I primi palloni, dopo quelli fatti di stracci che per moltissimi anni sono stati usati anche dai ragazzi della Conca, erano di gomma molto dura. Non era facile per i ragazzi avere un pallone con cui giocare. Fino agli anni ’60, con lo scarso traffico di allora, era normale vedere gruppetti di ragazzi e giovani giocare a calcio in mezzo alle strade o nelle piccole piazze, magari con palloni mezzi rotti e sgonfi. Uno dei luoghi dove i ragazzi erano soliti giocare era lo slargo davanti alla fabbrica di Facchinetti in via S. Rocco sul cui tetto spesso finiva il pallone di pezza: per fortuna c’era Alfredo Sudiero (Cavaléta) che, con molta agilità, in sata (spesso era scalzo) si arrampicava e saliva sopra al fabbricato a recuperarlo. Era il campo da calcio di via S. Roco.
Bepi Brigati (spazin comunale), quando passava con il carro carico di immondizie destinate alla discarica e trainato dal cavallo di nome Roma, abitualmente si fermava in mezzo alla strada.
Il cavallo sporcava con i suoi escrementi il campo da calcio con l’inevitabile disappunto dei ragazzi. Per loro fortuna Antonio Fanton, che abitava lì vicino, li raccoglieva per ingrassare l’orto.
I primi palloni in cuoio, molto pesanti e duri avevano una grossa fettuccia per chiudere l’apertura dove veniva introdotta la caramedaria. Se questa era stata fissata male, quando, giocando, veniva colpita di testa erano dolori. I palloni venivano usati solamente da giovani di una certa età, come pure le scarpe di cuoio con i tacchetti, mentre i ragazzi usavano scarpe di tela.
In Conca c’era la possibilità di giocare a calcio solo nel cortile del Patronato, il cui terreno era cosparso di sassi, aveva pochissima erba e i muri molto vicini alle porte. Fino agli anni ’50 era l’unica struttura del quartiere e per le partite ufficiali si usufruiva dello Stadio Comunale Miotto. Dal 1961, con la costruzione del nuovo campo da calcio, anche in Conca ci fu un notevole sviluppo di questo sport.
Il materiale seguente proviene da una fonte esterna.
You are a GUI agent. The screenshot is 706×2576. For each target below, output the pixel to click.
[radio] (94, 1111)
Negli anni ’60 molti ragazzi si ritrovavano tutti i giorni nel cortile del ricreatorio e giocavano interminabili partitelle di calcio senza numero fisso di giocatori: questi entravano ed uscivano a seconda di quando arrivavano. Le porte da calcio erano state tolte e quindi era stata studiata una variante: con il pallone dovevano colpire i pali di sostegno, in cemento, dei tabelloni del campo da pallacanestro che fino a metà degli anni ’50 era in terra battuta ed in seguito asfaltato: quando qualcuno cadeva erano guai. Sul muro lì vicino c’era una fontanella per dissetarsi e per risciacquare le sbrojade (escoriazioni) ai gomiti ed alle ginocchia che erano all’ordine del giorno, come pure i calci alle caviglie.